What tho' the darkness gather round?
Songs in the night he giveth.

No storm can shake my inmost calm,
While to that refuge clinging;
Since Christ is Lord of heaven and earth,
How can I keep from singing?

I lift my eyes; the cloud grows thin;
I see the blue above it;
And day by day this pathway smooths,
Since first I learned to love it.

The peace of Christ makes fresh my heart,
A fountain ever springing;
All things are mine since I am his--
How can I keep from singing?

Pete Seeger loved the music and the inspirational or idealistic tenor of the song, but his version removes the theistic reference and adds a social justice note to it.
When tyrants tremble, sick with fear,
And hear their death-knell ringing,
When friends rejoice both far and near,
How can I keep from singing?

In prison cell and dungeon vile,
Our thoughts to them go winging;
When Friends by shame are undefiled,
How can I keep from singing?

Elaine C. Huber, referring to an earlier period of Quaker history, says: " The sense of joy and enthusiasm that pervades the lives of these early Quakers cannot be explained in any ot the ordinary ways in which we define human happiness. They had little material security, they suffered ridicule from their fellow citizens, and they lived under the constant threat of imprisonment. What they did possess, though, was a sense that they were participating in the creation of a new order. [Rosemary Radford Ruether, ed. Women of Spirit. p 172]

Prayer is not eloquence, but earnestness; not the definition of helplessness, but the feeling of it; not figures of speech, but earnestness of soul.
[Hannah More : Practical Piety]
liberty bell
Gwyneth Walker

Joyous even in trial

Elaine C. Huber writes: "So many Quakers suffered in prisons [in England], sometimes dying at the hands of sadistic jailers, that in 1659 ome hundred forty-four Friends petitioned the House of Commons begging to take the place of those then in prison so that prisoners who were weak or ill could be released." [Rosemary Radford Ruether, ed. Women of Spirit. p 159]
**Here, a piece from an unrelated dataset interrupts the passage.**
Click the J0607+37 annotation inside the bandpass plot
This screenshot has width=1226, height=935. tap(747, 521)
Huber relates one Quaker's suffering: "Arrested at the home of a friend in 1657, an Englishwoman named Dewens Morrey was taken before the justice to face her accuser, the parish priest of Hawkechurch . When she inquired what evil she had done the priest said, 'A woman must not speak in the church.' Her punishment is recorded in a volume called First Publishers of Truth: 'So in conclusion they ordered her to go back to Hawkechurch that Night, and there she was to be whipt until the Blood did come, which was done the next Morning Early, she receiving many Cruell, bloody stripes.' For a woman to speak aloud in church was indeed a punishable crime, and the verdict for Dewens Morrey was 'guilty,' yet she and hundreds of other Quaker women continued to defy ecclesiastical authority by their public preaching and thus helped shape the current of [the] religious history [of the socalled puritan revolution of seventeenth century England]. [Rosemary Radford Ruether, ed. Women of Spirit. p 156]
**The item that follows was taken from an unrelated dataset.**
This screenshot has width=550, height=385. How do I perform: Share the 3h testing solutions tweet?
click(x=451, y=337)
Throughout English history all major religious groups had reserved public preaching for men. But Quaker women were encouraged to listen for the voice of the Spirit and follow its leading, even into the pulpit. Thus the "outspokenness" of Quaker women. [p 172]

Tom Paine refers to the Quaker mistress of King George III. Disparaging the Quakers for their pacifism and neutrality, their failure to serve their country patriotically, Paine threw in the story of Hannah Lightfoot, a Quaker, with especially bitter attacks on her Quaker husband for cuckolding himself for the king's wanton indulgence.

According to wiki, George III admired the simple goodness of the Quakers and there is an old story, first published in 1770 but much embroidered in the nineteenth century, that, in amusement, linked his name as an extremely shy teenager of fifteen with that of the Quaker Hannah Lightfoot, eight years his senior, who ran away from her husband in 1754 and disappeared. The King, then Prince of Wales, is said to have organised her abduction at or after her marriage to Isaac Axford in 1753

The Quaker tendency toward radicalism or at least of "pushing the envelope" is well known. Some of it stems no doubt from the rejection they already operated under from the more "respectable" denominations. Already outcast, they perhaps had greater openness toward ideas that the more fearful would have rejected out of hand. Including, notoriously, the equality of gender roles among Quakers, in meeting, at least comparatively speaking. [See more on radical Quaker women.]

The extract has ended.